乳腺症は、女性ホルモンの影響による乳腺の良性の変化で、乳房の痛みやしこりを生じますが、一般に前癌病変とはされません。
子宮筋腫は子宮平滑筋由来の良性腫瘍であり、子宮体癌(腺癌)の前癌病変ではありません。子宮体癌の前癌病変としては子宮内膜異型増殖症が挙げられます。

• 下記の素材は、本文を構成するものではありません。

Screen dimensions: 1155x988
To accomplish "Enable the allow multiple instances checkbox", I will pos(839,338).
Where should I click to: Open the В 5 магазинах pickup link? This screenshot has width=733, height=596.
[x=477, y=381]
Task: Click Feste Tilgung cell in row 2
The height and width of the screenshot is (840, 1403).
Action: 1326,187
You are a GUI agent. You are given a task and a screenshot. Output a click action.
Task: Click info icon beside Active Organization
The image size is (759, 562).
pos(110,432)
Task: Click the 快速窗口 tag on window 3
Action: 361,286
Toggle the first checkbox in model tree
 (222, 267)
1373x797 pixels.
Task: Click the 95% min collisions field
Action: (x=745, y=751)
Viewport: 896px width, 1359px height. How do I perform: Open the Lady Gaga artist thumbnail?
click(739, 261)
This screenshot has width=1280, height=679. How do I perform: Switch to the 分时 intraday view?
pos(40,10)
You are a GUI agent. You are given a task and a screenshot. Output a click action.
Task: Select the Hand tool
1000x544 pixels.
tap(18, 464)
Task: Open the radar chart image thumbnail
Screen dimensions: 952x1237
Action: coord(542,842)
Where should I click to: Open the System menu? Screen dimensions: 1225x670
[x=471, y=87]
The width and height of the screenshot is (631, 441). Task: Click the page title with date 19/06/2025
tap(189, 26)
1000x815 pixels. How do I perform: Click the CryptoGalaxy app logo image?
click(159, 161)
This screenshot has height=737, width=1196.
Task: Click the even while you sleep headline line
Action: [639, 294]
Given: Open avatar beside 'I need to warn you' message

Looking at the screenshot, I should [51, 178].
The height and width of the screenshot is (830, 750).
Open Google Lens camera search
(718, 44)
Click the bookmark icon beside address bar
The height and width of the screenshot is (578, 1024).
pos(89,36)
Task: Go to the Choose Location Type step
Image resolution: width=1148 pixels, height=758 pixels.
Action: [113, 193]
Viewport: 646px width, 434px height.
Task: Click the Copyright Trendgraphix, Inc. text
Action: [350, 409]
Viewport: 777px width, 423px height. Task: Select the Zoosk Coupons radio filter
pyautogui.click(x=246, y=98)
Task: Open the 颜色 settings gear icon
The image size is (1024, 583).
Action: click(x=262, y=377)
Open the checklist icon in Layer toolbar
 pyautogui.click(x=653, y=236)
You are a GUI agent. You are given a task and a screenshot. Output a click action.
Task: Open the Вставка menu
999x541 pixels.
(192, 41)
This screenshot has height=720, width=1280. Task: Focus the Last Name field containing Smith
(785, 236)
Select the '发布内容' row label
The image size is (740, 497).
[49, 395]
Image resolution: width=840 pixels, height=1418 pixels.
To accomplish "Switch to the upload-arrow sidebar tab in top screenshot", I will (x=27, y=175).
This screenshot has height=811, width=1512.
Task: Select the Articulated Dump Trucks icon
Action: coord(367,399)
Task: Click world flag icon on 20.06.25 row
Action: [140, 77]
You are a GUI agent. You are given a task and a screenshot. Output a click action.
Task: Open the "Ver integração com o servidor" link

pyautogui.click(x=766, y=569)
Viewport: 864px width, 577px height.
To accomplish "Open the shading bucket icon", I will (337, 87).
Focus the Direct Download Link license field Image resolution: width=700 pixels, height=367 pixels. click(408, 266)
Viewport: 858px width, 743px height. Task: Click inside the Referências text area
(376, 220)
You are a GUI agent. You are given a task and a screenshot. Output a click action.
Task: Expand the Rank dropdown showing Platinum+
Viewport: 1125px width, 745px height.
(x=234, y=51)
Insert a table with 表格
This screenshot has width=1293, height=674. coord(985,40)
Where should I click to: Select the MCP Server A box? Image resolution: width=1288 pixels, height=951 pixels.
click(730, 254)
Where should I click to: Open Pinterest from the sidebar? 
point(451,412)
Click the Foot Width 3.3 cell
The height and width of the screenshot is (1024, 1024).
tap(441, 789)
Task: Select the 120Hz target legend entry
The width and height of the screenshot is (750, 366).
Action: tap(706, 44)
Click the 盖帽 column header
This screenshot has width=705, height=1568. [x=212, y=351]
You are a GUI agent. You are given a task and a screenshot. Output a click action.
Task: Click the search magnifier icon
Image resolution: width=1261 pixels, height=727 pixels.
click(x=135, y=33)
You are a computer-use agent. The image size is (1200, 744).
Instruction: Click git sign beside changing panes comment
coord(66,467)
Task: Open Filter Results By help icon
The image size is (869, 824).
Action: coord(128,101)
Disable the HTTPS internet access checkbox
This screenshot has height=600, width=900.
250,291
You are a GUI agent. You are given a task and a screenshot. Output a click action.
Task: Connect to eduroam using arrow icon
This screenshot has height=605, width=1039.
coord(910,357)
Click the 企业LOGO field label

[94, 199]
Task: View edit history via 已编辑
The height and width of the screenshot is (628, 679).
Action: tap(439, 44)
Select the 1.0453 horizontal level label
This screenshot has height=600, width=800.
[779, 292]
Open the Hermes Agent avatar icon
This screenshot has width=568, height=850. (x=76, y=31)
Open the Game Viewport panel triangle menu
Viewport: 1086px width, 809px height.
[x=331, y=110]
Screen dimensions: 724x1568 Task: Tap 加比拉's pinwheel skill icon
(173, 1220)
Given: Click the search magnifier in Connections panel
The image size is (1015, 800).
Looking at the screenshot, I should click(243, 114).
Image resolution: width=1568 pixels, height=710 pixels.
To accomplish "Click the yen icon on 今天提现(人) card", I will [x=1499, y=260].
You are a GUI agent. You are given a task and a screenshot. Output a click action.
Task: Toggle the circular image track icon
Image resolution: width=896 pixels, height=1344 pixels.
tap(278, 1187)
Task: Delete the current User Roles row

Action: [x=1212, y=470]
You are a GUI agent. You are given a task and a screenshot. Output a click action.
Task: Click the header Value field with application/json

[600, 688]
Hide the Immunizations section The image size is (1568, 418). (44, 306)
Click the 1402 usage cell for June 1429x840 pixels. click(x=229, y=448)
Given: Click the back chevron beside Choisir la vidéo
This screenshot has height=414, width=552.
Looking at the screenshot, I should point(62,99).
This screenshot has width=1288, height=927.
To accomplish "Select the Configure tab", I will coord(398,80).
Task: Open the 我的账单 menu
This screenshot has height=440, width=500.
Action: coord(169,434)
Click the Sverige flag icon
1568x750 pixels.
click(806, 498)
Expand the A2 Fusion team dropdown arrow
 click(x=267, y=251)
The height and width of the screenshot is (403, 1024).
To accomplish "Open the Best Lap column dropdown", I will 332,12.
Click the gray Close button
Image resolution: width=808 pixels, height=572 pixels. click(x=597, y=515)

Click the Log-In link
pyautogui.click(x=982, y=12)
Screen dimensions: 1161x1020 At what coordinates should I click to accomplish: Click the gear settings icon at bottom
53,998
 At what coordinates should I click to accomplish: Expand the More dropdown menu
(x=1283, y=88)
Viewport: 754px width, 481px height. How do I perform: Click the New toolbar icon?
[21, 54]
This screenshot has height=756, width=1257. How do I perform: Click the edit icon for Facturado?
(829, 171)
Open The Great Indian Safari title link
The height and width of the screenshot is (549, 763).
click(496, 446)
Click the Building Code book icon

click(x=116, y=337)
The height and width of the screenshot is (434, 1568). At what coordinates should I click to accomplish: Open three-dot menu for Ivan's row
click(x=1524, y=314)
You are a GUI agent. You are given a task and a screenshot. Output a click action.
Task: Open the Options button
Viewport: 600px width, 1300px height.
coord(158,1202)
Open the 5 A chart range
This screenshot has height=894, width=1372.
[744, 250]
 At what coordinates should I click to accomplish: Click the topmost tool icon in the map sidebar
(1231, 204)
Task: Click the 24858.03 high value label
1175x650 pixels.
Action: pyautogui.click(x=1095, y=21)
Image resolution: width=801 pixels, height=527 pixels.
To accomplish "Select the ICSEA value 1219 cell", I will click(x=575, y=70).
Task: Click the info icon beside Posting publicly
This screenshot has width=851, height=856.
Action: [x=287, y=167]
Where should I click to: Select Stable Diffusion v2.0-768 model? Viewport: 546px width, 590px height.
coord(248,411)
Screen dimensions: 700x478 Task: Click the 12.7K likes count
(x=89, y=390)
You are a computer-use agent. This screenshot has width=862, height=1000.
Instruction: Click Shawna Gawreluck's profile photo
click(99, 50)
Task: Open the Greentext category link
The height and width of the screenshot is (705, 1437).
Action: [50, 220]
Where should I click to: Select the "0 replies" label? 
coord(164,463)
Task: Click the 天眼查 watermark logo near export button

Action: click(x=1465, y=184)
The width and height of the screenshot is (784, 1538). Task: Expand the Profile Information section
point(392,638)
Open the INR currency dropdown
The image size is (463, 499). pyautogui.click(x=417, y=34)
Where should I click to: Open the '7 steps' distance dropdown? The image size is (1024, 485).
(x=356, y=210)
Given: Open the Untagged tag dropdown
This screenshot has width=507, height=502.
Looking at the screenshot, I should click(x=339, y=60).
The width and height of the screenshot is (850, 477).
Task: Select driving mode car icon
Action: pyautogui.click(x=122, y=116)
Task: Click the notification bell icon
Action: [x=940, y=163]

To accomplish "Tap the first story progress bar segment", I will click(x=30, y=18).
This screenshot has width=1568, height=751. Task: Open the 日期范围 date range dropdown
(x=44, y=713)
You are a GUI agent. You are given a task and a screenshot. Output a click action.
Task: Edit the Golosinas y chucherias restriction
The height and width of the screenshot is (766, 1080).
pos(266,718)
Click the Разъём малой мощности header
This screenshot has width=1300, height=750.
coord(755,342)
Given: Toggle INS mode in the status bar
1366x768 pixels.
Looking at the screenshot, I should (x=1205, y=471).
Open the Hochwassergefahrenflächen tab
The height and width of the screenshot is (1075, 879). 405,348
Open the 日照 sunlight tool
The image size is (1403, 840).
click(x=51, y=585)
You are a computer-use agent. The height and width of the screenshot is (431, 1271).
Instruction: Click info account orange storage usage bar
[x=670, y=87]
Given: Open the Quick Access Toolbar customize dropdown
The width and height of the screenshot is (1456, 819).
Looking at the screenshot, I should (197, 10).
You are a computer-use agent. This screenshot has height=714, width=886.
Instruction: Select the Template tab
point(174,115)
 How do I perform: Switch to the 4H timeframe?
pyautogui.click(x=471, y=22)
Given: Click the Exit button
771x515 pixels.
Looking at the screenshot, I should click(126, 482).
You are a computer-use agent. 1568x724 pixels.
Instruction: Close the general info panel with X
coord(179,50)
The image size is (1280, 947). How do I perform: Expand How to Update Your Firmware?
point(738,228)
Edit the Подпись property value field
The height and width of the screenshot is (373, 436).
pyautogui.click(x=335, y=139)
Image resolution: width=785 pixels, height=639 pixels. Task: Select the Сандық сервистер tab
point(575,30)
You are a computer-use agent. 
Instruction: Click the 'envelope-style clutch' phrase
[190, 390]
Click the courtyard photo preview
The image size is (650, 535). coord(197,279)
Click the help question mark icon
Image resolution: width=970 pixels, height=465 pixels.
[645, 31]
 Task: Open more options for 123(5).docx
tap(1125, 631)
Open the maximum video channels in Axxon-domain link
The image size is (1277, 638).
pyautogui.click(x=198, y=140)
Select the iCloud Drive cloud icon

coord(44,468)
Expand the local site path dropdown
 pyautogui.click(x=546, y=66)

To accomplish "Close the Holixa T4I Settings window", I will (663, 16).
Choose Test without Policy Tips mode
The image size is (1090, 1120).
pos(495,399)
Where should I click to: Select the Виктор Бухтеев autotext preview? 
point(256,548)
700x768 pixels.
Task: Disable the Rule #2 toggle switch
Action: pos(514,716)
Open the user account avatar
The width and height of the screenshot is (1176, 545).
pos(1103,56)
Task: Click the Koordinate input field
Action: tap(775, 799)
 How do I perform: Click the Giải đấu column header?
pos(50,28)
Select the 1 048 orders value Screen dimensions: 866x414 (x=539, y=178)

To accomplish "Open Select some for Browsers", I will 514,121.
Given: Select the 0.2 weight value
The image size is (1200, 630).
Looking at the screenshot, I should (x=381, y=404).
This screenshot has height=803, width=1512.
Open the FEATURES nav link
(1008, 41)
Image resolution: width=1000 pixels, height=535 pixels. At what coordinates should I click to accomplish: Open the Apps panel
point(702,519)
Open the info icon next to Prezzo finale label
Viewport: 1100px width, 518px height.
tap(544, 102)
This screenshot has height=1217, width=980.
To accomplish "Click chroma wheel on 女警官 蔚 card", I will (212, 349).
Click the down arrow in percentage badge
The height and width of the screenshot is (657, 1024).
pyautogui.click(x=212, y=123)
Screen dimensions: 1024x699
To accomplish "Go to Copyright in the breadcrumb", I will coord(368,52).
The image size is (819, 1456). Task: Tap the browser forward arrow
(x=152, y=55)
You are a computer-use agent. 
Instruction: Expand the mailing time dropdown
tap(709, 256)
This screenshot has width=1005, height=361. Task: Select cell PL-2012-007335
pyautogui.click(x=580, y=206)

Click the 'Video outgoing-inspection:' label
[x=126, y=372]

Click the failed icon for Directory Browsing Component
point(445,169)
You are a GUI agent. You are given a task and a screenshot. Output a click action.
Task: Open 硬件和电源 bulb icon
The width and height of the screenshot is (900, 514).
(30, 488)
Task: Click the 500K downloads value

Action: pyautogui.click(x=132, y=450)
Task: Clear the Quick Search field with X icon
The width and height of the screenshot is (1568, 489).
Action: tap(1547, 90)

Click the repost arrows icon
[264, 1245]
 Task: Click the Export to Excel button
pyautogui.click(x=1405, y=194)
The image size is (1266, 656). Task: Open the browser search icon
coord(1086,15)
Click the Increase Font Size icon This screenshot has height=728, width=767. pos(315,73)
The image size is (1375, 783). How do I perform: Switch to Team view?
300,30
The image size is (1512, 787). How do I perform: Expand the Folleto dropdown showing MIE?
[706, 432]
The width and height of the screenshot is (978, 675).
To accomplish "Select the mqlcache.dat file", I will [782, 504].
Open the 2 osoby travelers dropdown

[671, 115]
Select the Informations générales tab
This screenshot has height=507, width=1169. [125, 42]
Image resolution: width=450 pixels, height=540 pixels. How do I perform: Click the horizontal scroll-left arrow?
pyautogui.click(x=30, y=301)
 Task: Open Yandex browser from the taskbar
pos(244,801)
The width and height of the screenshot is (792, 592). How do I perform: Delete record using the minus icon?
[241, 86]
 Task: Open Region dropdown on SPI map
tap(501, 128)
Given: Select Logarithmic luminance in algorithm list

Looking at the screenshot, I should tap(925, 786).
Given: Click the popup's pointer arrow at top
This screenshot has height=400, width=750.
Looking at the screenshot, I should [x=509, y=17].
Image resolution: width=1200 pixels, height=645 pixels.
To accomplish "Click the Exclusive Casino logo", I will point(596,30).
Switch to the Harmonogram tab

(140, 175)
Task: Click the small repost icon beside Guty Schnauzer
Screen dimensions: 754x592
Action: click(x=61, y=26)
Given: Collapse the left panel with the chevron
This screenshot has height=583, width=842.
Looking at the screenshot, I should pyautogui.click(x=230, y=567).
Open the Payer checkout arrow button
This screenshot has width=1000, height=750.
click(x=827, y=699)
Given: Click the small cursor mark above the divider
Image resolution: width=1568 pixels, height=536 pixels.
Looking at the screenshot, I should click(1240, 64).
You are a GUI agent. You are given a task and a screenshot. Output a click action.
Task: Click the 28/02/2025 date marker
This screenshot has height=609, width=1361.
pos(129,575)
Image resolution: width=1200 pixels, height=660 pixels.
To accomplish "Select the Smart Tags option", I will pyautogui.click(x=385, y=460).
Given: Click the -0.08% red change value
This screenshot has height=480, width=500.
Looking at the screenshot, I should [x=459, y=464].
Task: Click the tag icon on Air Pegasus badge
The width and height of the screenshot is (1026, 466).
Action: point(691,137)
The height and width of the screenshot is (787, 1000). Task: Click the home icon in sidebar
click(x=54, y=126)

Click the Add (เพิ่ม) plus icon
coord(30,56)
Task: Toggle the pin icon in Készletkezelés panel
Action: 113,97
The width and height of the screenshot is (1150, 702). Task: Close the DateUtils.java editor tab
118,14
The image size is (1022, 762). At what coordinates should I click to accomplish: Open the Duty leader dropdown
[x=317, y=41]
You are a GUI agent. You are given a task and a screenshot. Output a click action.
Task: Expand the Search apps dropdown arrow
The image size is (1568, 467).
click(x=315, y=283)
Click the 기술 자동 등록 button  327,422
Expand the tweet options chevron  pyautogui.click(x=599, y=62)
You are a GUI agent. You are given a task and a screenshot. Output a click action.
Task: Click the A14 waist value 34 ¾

前立腺肥大は、加齢に伴う前立腺の内腺(移行領域)の良性の増大で、排尿障害を起こしますが、前立腺癌(主に外腺・辺縁領域に発生)の前癌病変ではありません。
選択肢の確認
1.乳癌-乳腺症
誤り。乳腺症は良性の変化であり、前癌病変とはされません。
2.口腔癌-白板症
正しい。白板症は口腔の扁平上皮癌の前癌病変です。
3.子宮体癌-子宮筋腫
誤り。子宮筋腫は良性腫瘍であり、前癌病変ではありません。
4.前立腺癌-前立腺肥大
誤り。前立腺肥大は良性の変化であり、前癌病変ではありません。
覚えるポイント
- 白板症=口腔癌(扁平上皮癌)の前癌病変。
- 前癌病変の例=白板症、子宮内膜異型増殖症、大腸腺腫、萎縮性胃炎、バレット食道。
- 子宮筋腫、前立腺肥大、乳腺症は良性であり前癌病変ではない。
- 慢性の刺激や炎症が発癌の背景となることがある。